## INFORMATION GIVEN
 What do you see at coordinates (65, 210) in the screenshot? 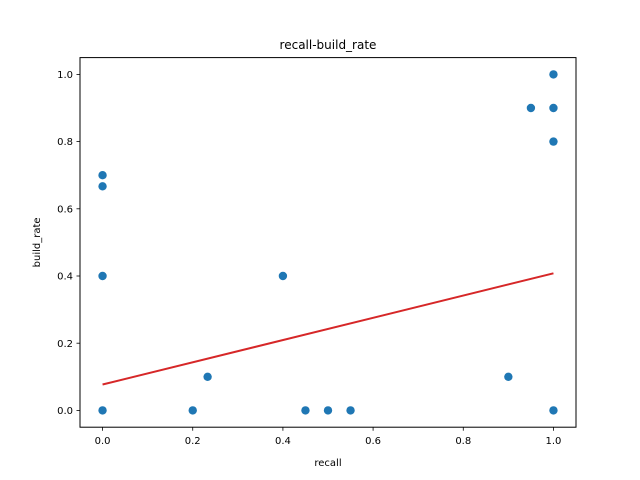
I see `y-tick-label: 0.6` at bounding box center [65, 210].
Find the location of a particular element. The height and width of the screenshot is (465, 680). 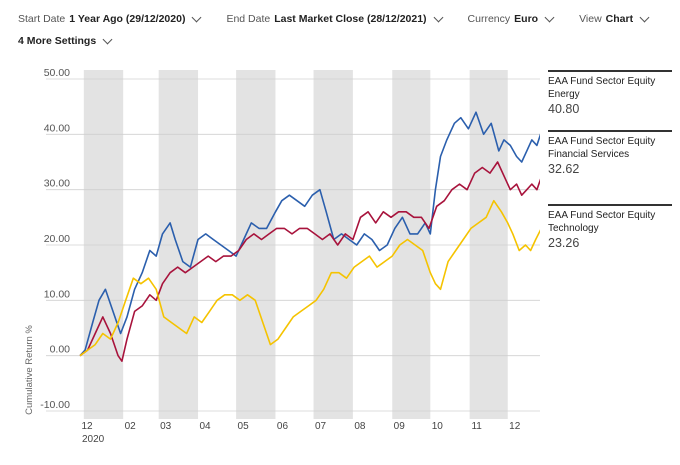

more-settings-label: 4 More Settings is located at coordinates (58, 41).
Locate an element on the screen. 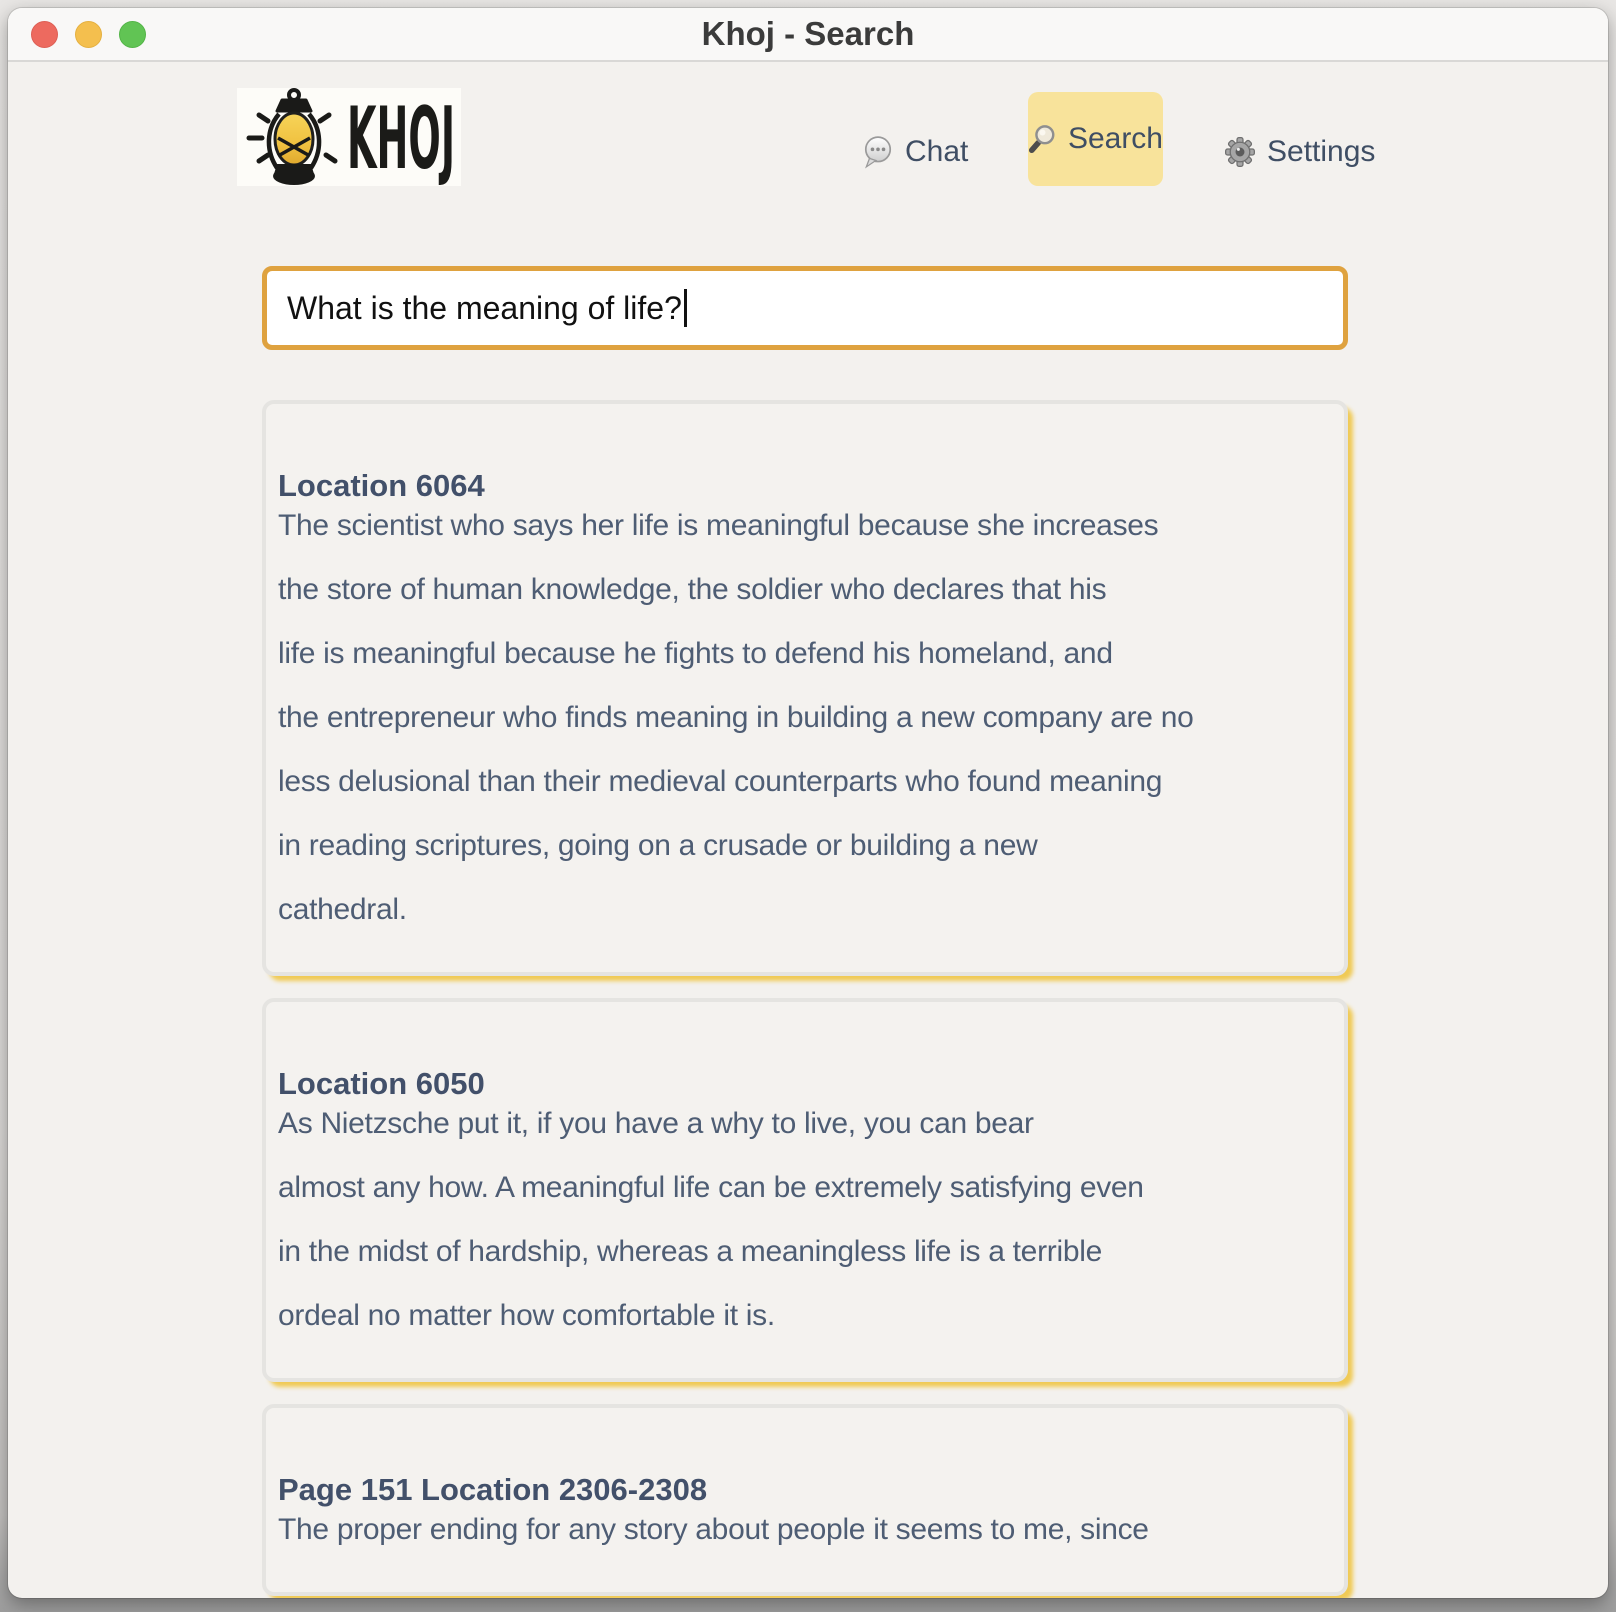 Image resolution: width=1616 pixels, height=1612 pixels. result-title: Page 151 Location 2306-2308 is located at coordinates (493, 1490).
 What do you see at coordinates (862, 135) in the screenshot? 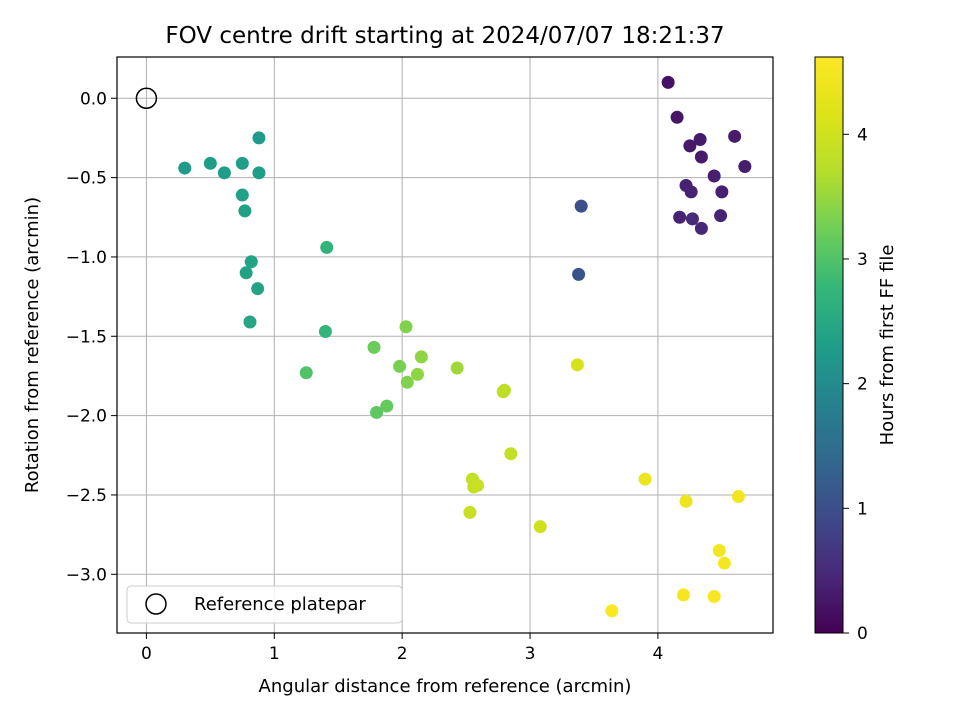
I see `colorbar-tick-label: 4` at bounding box center [862, 135].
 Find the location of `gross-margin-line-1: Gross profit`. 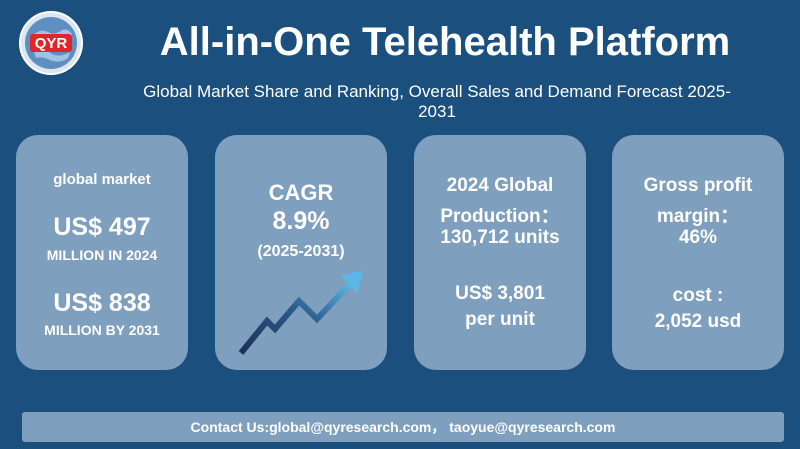

gross-margin-line-1: Gross profit is located at coordinates (698, 186).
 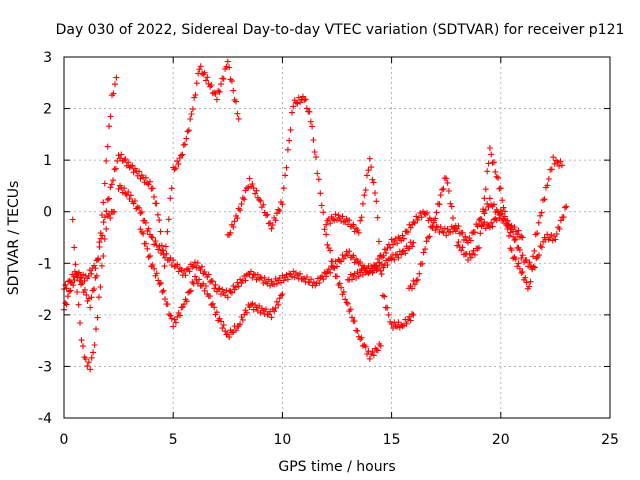 What do you see at coordinates (48, 110) in the screenshot?
I see `y-tick-label: 2` at bounding box center [48, 110].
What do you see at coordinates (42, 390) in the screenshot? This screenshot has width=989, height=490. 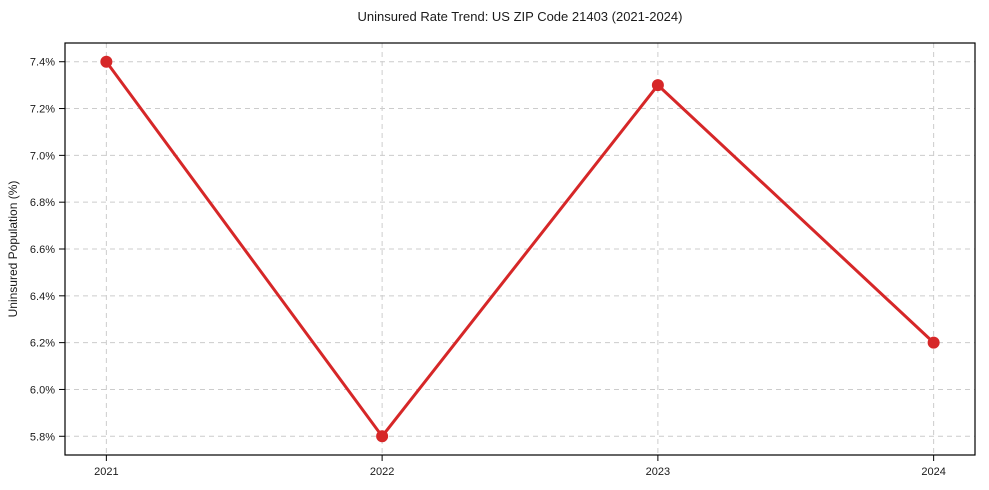 I see `y-tick-label: 6.0%` at bounding box center [42, 390].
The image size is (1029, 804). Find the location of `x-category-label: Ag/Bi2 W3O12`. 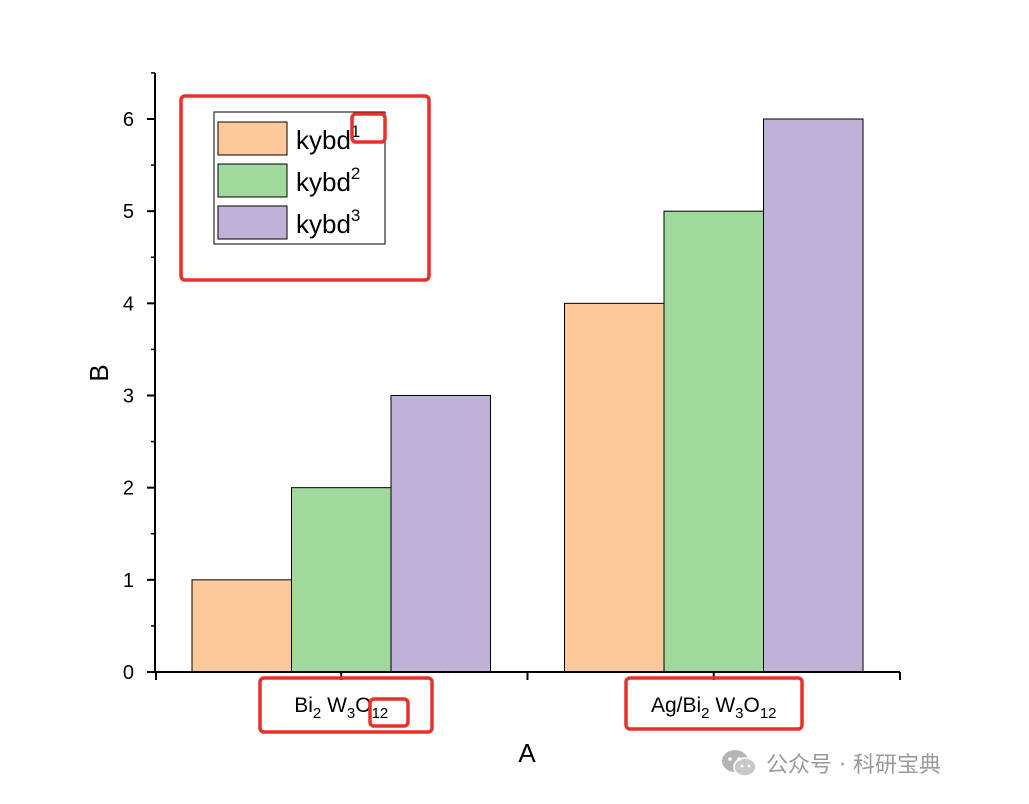

x-category-label: Ag/Bi2 W3O12 is located at coordinates (714, 708).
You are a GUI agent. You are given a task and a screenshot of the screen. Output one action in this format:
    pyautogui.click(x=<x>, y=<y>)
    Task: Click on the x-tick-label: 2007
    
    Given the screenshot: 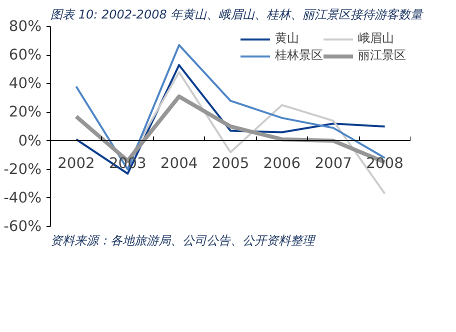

## EXERCISE DETAILS
Reproduce the listing from the line with "What do you see at coordinates (862, 135)" to the line with "center [48, 110].", substituting "Identify" for "Find" and keeping everything else the same. Leave the pictures out.

## THE COMPLETED TASK
 What do you see at coordinates (862, 135) in the screenshot? 
I see `colorbar-tick-label: 4` at bounding box center [862, 135].
 Identify the location of `gross-margin-line-1: Gross profit`. 

gross-margin-line-1: Gross profit is located at coordinates (698, 186).
  What do you see at coordinates (48, 110) in the screenshot?
I see `y-tick-label: 2` at bounding box center [48, 110].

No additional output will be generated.